There were no economic events today.
On Deck for Tomorrow: FOMC starts two days of meetings, Existing Home Sales and a 20Y Treasury bond auction.
Interest rates increased today, although well anchored in recent range; the 10 at increased to 3.50% after beginning at 3.41% this morning. The 10 tied within a 10 bp range for the last six sessions. The FOMC on Wednesday, the debate quite active, will the bank pause or move rates up 25 bps. The score board presently is a 25 bp increase. The argument against a pause, if the Fed does pause it may be construed by some that the Fed is a lot more concerned about a more serious banking issue than we know. We look for a 25 bp increase with the policy statement and Powell’s press conference indicating the present bank issues are not systematic and confined to just a few. That said, investors and money managers, bank regulators and regional bank’s working all night to comb the risks. Still hold the current concerns are over-blown presently, and do not expect any land slides in bank failures.

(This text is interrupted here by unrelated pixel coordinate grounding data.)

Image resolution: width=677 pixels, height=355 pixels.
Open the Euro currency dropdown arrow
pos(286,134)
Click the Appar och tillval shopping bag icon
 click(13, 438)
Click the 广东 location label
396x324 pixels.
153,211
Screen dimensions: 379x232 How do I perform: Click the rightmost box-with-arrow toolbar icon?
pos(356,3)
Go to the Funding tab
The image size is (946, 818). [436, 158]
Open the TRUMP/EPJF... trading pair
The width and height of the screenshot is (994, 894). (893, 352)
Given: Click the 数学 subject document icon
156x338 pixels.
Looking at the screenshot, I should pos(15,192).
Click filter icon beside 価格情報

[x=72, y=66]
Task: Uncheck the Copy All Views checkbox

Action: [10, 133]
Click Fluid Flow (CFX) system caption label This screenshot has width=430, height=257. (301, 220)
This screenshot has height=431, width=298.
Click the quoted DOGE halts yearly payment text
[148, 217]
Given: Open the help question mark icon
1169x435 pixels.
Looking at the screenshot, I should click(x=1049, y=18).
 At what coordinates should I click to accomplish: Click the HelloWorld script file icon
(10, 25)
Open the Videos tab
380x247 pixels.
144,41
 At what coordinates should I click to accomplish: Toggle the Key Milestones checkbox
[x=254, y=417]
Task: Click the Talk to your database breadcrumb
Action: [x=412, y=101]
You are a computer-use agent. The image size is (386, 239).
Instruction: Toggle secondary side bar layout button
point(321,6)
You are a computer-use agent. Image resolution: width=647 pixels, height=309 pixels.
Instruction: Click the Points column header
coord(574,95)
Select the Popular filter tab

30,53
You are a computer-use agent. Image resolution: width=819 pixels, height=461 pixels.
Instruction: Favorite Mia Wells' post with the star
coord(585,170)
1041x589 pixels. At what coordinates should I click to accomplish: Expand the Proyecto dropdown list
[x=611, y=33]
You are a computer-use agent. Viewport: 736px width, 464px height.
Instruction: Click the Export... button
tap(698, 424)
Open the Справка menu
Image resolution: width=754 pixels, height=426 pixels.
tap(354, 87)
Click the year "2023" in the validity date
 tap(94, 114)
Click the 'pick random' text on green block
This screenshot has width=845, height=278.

One of the biggest stock market bears, Morgan Stanley’s Michael Wilson saying the present stress in the banking system is the beginning of the end of the bear market. “The last part of the bear can be vicious and highly correlated,” he said. “Prices fall sharply via an equity risk premium spike that is very hard to prevent or defend in one’s portfolio.” “With the backstopping of bank deposits by the Fed/FDIC, many equity investors are asking if this is another form of QE and therefore ‘risk on”. “We argue it’s not, and instead represents the beginning of the end of the bear market as falling credit availability squeezes growth out of the economy.”…. “The events of the past week mean that credit availability is decreasing for a wide swath of the economy, which may be the catalyst that finally convinces market participants that earnings estimates are too high,” JPMorgan Chase & Co. strategists said the inverted yield curve will be “proven right,” signaling a recession ahead.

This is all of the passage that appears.